The only way to allow them access to one of your service behind the tailscale VPN that I can think of is via tailscale funnel.
With that you can expose one of your tailscale nodes to the internet.
But that means everyone has access to it, so you’d need to employ some extra security measure to secure access.
See details about funnel here: Tailscale Funnel · Tailscale
Basically it consists of two base commands:
tailscale serve and
With the first you set up what you want to serve. At the moment I believe that can be raw text, HTTP, HTTPS or TCP (all of which currently can only point to a service running on the local host 127.0.0.1).
This automatically creates valid certificates (from “Let’s Encrypt”) and serves your server within the tailnet.
Then you can use
tailscale funnel to extend that into the internet, making it available under the fully qualified domain name of your particular tailnet node, e.g.
More details under the
tailscale serve --help and
tailscale funnel --help commands (or the link above).

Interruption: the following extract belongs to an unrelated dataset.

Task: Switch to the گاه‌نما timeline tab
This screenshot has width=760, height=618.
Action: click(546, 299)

If you don’t want to expose a service to the internet and keep it all within the tailnet, then I’m afraid the only way you can share access would be to have the contractor either have their own tailnet, into which you share your node, OR you give a user account under your domain, so that they can login with that and you limit what they can access via tailscale’s ACLs.
But either way they’d need to install the tailscale client.

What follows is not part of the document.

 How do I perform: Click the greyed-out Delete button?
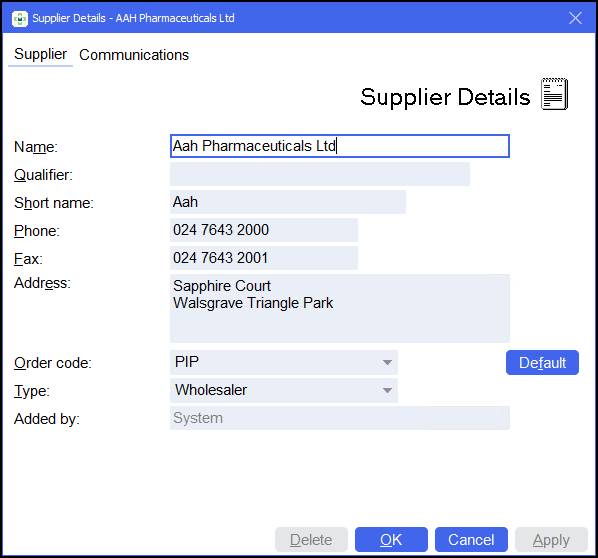click(311, 539)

If you want to get creative, then you could create a VPS for the sole purpose of connecting the contractor to your tailnet.
Install tailscale on the VPS, but give a tag to that node. Having a tag strips it from all access and you have to explicitly define what it can access in your tailnet.
Then provide some other means for the contractor to access that VPN (i.e. not via tailscale), be that VNC, RDP, or what have you.
So then your contractor would login to that VPS via some method (VNC, RDP, some other remote tool, etc.). The VPS is also connected to your tailnet, but only has limited access to the machines/services you explicitly defined.
Technically, instead of a VPS you could probably also do this on a VM. The VPS or VM would basically act as a limited gateway into your tailnet.